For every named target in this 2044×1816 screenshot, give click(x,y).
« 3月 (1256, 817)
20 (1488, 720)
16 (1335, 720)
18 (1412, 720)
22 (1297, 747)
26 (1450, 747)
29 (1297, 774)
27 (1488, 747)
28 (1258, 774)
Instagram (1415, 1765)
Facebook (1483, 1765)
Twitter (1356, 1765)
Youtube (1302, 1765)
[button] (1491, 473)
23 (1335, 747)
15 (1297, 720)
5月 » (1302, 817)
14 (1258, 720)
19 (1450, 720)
★ ★ ★
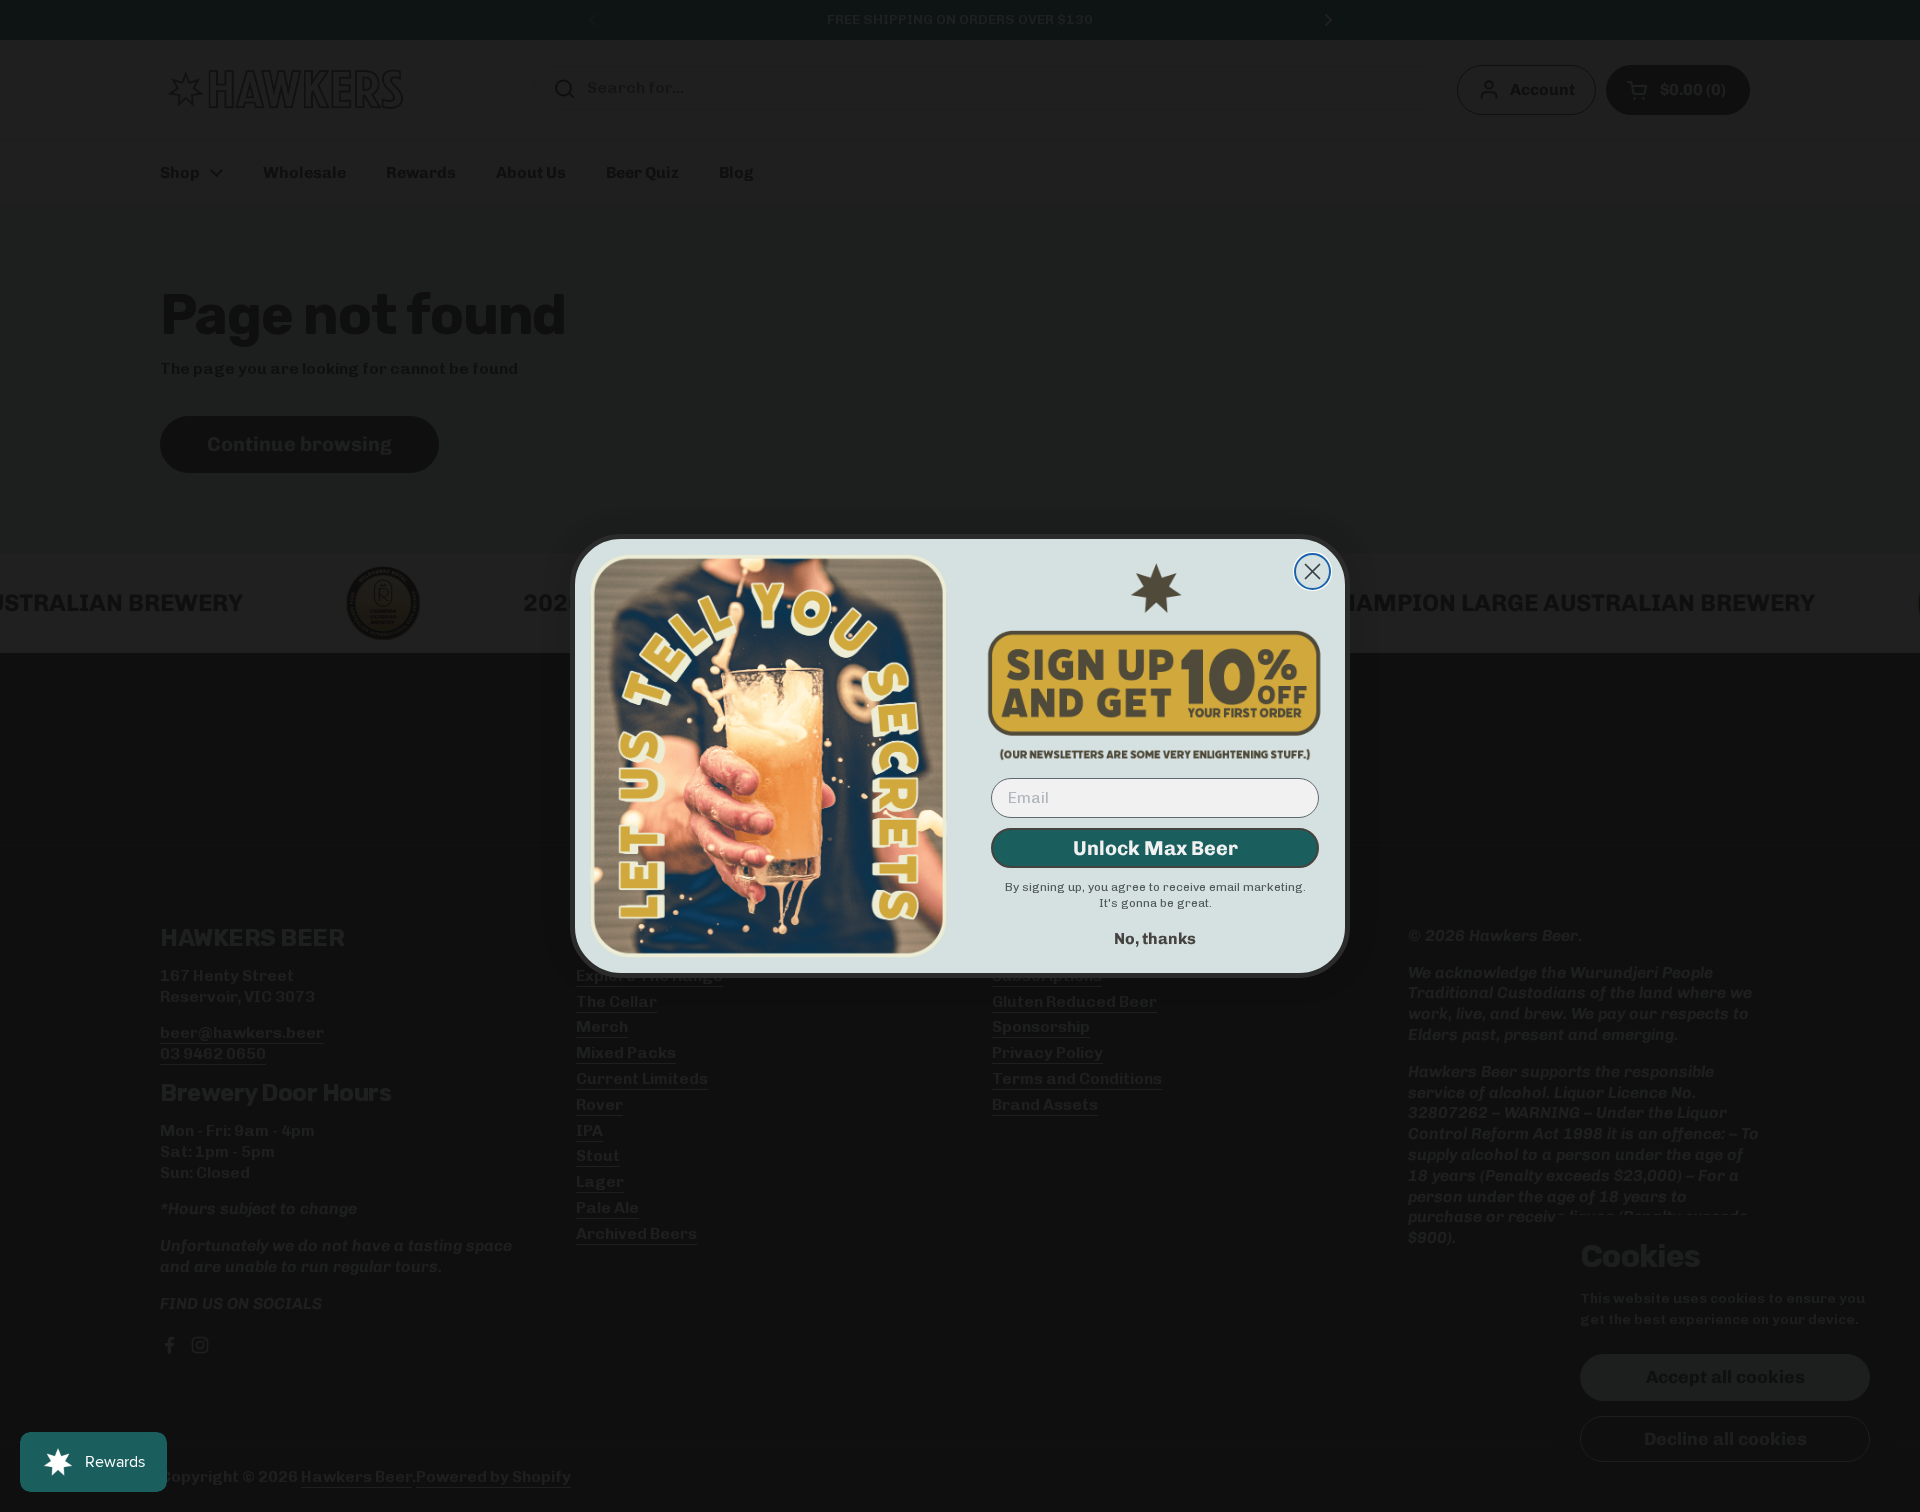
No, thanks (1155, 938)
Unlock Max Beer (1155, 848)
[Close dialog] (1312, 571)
★ ★ ★
Task objective: Retype exactly the span of lines from the one with "3月 (1256, 817)" through the one with "19 (1450, 720)"; include both ends and omit the rest of the material.

Response:
« 3月 (1256, 817)
20 (1488, 720)
16 (1335, 720)
18 (1412, 720)
22 (1297, 747)
26 (1450, 747)
29 (1297, 774)
27 (1488, 747)
28 (1258, 774)
Instagram (1415, 1765)
Facebook (1483, 1765)
Twitter (1356, 1765)
Youtube (1302, 1765)
[button] (1491, 473)
23 (1335, 747)
15 (1297, 720)
5月 » (1302, 817)
14 (1258, 720)
19 (1450, 720)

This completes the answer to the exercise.